In every free state, we should maintain with utmost zeal those institutions which:

  • secure liberty
  • consult the public good, and
  • restrain and punish the avarice or ambition of particular men.

Zealots on both sides who kindle up the passions of their partizans. Under pretence of public good, they pursue the interests and ends of their particular faction.

I always promote moderation than zeal. The surest way of producing moderation in every party is to increase our zeal for the public.

Let us try to be moderate with regard to the parties that currently divide our country. At the same time, we should not let this moderation reduce our industry and passion for the good of the country.

Those who either attack or defend a minister in our free government always

  • carry matters to an extreme, and
  • exaggerate his merit or demerit with regard to the public.

His enemies charge him with the greatest crimes, both in domestic and foreign management:

  • unnecessary wars,
  • scandalous treaties,
  • profusion of public treasure,
  • oppressive taxes,
  • every kind of mal-administration

To aggravate the charge, they say that his pernicious conduct will extend its baleful influence even to posterity by:

  • undermining the best constitution in the world, and
  • disordering that wise system of laws, institutions, and customs which have happily governed our ancestors so many centuries.

On the other hand, the minister’s partizans make his panegyric run as high as those accusations. They celebrate his wise, steady, and moderate conduct of his administration:

  • the nation’s honour and interest abroad,
  • the public credit maintained at home,
  • the persecutions restrained and faction subdued.

The merit of all these blessings is ascribed solely to the minister. At the same time, he crowns all his other merits by a religious care of the best constitution in the world, which he has preserved and transmitted entire to the future generations.

The attack and defense from the partizans of each party:

  • beget an extraordinary ferment on both sides, and
  • fill the nation with violent animosities.

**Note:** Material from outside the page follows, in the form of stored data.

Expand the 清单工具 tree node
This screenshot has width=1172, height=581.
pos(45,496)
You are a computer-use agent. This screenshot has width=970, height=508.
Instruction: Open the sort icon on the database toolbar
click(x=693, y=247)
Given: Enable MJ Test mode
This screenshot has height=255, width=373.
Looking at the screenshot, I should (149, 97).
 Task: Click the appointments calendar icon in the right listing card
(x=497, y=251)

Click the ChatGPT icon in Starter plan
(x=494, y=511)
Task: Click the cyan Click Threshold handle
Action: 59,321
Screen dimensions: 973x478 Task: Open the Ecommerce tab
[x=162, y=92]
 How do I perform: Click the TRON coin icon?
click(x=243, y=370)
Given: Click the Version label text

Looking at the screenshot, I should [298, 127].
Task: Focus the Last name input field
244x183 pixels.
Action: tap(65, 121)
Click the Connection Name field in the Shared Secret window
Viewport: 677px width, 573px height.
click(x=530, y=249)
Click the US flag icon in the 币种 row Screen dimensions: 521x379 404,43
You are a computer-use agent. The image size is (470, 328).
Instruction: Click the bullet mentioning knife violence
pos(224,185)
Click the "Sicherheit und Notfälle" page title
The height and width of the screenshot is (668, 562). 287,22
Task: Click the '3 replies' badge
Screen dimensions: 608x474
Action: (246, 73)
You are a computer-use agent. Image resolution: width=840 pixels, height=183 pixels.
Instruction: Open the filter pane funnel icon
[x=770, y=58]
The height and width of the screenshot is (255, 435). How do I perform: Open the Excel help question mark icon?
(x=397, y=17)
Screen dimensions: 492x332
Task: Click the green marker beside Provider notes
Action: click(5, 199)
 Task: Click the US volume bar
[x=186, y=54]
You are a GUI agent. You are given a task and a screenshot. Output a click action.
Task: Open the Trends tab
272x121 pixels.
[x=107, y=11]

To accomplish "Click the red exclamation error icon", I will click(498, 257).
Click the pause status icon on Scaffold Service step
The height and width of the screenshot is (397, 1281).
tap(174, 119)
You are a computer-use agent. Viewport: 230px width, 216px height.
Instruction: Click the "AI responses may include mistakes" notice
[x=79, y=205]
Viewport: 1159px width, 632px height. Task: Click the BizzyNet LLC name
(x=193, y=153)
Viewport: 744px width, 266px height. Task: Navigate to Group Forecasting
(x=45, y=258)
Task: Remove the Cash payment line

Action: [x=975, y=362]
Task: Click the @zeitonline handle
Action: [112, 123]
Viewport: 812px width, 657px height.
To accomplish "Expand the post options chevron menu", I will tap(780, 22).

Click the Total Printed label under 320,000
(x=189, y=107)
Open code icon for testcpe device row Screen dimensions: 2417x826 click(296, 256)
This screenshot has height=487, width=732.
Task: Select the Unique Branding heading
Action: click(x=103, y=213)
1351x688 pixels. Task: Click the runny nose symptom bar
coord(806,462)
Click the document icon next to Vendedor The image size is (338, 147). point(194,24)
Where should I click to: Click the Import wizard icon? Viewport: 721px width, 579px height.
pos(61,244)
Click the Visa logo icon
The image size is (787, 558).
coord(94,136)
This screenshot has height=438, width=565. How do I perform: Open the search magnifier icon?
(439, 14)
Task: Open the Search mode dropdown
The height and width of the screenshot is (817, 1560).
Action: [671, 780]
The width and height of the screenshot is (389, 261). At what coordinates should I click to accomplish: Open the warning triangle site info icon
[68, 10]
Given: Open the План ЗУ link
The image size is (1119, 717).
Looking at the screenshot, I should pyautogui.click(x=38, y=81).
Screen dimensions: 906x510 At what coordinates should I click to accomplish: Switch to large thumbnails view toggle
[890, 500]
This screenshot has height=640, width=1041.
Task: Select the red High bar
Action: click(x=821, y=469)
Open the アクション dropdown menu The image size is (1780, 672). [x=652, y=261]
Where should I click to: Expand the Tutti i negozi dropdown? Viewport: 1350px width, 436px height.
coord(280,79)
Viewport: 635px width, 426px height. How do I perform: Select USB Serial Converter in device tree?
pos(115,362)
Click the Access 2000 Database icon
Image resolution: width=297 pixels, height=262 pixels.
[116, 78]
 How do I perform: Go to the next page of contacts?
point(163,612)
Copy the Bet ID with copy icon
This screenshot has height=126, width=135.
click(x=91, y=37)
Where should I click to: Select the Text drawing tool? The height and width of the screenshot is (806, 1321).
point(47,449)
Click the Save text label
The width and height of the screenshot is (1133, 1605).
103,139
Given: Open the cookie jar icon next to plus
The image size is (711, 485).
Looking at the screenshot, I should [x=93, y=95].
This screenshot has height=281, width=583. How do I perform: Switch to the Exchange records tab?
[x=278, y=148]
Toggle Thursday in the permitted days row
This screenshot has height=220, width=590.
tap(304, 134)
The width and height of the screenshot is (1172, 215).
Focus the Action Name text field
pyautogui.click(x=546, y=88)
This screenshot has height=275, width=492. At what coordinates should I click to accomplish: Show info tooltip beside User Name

Both the attackers and defeners fail the see their contradictions.

To the attackers:

If our constitution were really that excellent, then it would never have created a wicked and weak minister to govern triumphantly for 20 years when opposed by the greatest geniuses in the nation who used the freedom of expression in parliament and in public. If the minister is wicked and weak, then it means that the constitution is faulty in its original principles. A good constitution should have provided a remedy against mal-administration.

To the defenders:

If our constitution is so excellent then a change of ministry cannot be a dreadful event since it is essential to our constitution.

If our constitution is very bad then such a jealousy and apprehension on the changes is ill-placed. We should expect changes in ministers just as a husband who had married a woman from a bar should expect her infidelity. Public affairs, in such a government, must necessarily go to confusion anyway. The zeal of patriots is in that case is less needed than the patience and submission of philosophers. The virtue and good intentions of Cato and Brutus are highly laudable. But, to what purpose did their zeal serve? They only hastened the decline of the Roman government and rendered its convulsions and dying agonies more violent and painful. In such a case, the claims of moderate men should be examined or admitted.

The country-party might still assert, that our constitution still allows mal-administration even if it is excellent. Therefore, if the minister is bad, it is proper to oppose him with some zeal.

On the other hand, the court-party may be allowed to defend the minister, with some zeal too, if he were good.

In this case, the people should not change a good constitution into a bad one, by the violence of their factions.

The best civil constitution is one that restrains every man by the most rigid laws. In it, it is easy to discover the intentions of a minister, and to judge, whether his personal character deserve love or hatred.